By Matt Scuffham
LONDON, March 18 (Reuters) - Deutsche Bahn has confirmed it is in talks with Arriva over a possible bid for the UK-based train and bus operator, as it seeks to expand in Europe's newly deregulated international rail markets.
The German state railway firm, which already operates the Chiltern Railways route between London and Birmingham, said on Thursday it had made an approach to Arriva regarding a possible cash offer and said discussions were continuing.
Market speculation on Wednesday had linked the German group with a 700 pence-per-share bid, valuing the business at just under 1.4 billion pounds ($2.1 billion) before debt. Arriva had net debt of 852 million pounds at the end of 2009.
Shares in Arriva were up 4.4 percent at 707 pence at 1359 GMT, extending Wednesday's gain of 17 percent.
The shares are up 51 percent since Jan. 27, the day before news broke that it was in talks with French state railway group SNCF about an equity tie-up with European train amd tram operator Keolis, an SNCF affiliate.
Two weeks ago Arriva announced that those talks had ended, with no agreement reached.
EUROPEAN EXPANSION
Sunderland, northeast England-based Arriva runs bus and train services in 12 European countries, including Germany, making it one of the continent's few public-transport operators with a wide international footprint.
JP Morgan analyst Edward Stanford said a takeover by Deutsche Bahn would be a logical strategic move given its stated interest in building a presence outside the German market where it is restricted from growing further by the cartel authorities.

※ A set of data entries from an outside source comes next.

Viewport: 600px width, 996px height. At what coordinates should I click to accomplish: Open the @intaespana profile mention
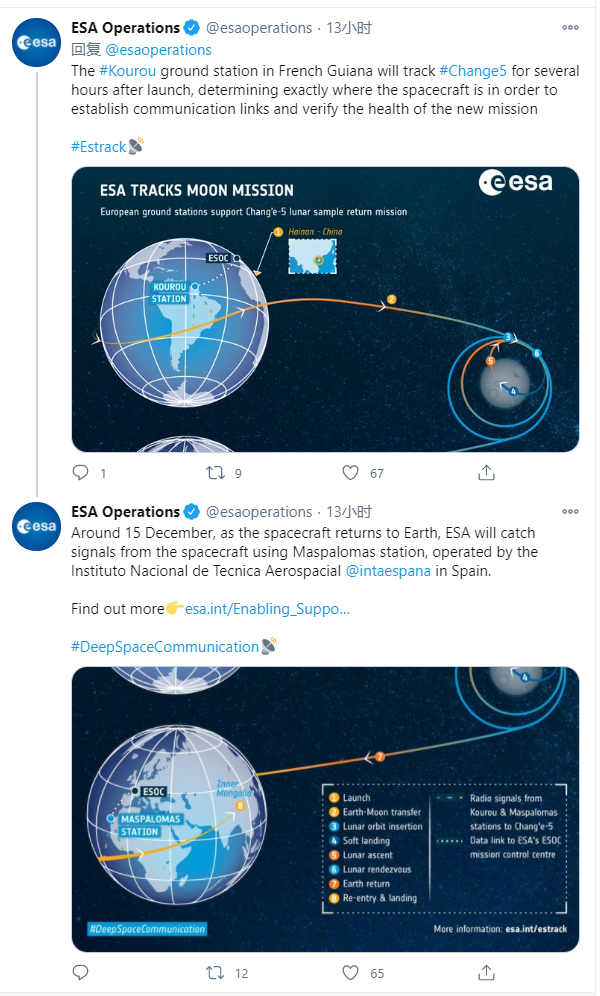[x=388, y=570]
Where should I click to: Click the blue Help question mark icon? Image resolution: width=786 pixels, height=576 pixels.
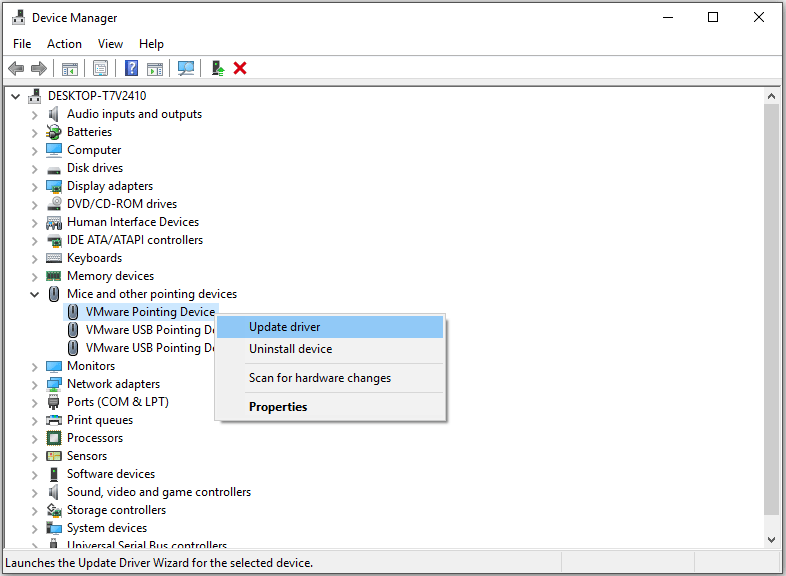(131, 68)
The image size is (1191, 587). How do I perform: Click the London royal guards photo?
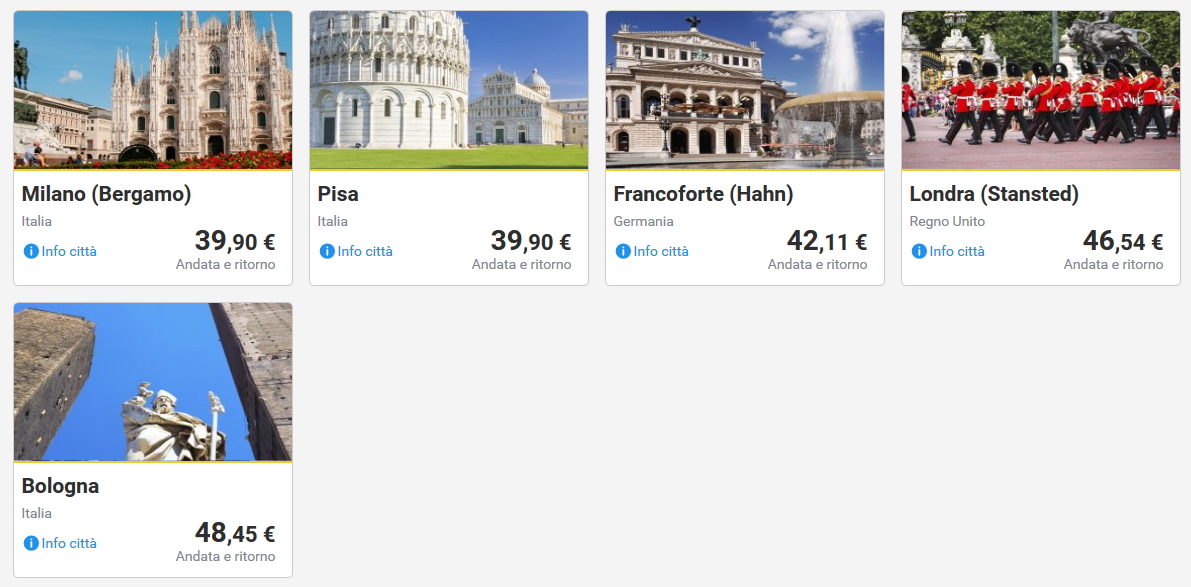coord(1041,90)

'Arriva is in our view a unique asset for potential bidders interested in gaining scale in the deregulating European public transport market. It has a strong presence in a number of major European markets,' said JP Morgan analyst Edward Stanford.
Shore Capital analyst Karl Burns agreed that Deutsche Bahn's would have been attracted by the potential capture of Arriva's European operations rather than those in the UK.
'The most likely motive of Deutsche Bahn would be to gain a footprint within the liberalising European transport market, where EU directives require public transport liberalisation over the next 10 years,' he said.
Burns noted Deutsche Bahn has a limited presence in Europe with just 23 percent of revenue coming from outside Germany.
In Britain, it operates the CrossCountry franchise, running between Aberdeen in Scotland and Penzance in southwest England.
However, Arriva's own operations in Germany could attract the attention of competition authorities in the event of a bid.
Arriva has a rail and bus business in Germany which had sales of just over 400 million pounds last year. It is the third-biggest rail operator in Germany behind Deutsche Bahn and Veolia.
'If Deutsche Bahn was to buy Arriva then divestments would probably be required in German rail,' analysts at UBS said in a research note.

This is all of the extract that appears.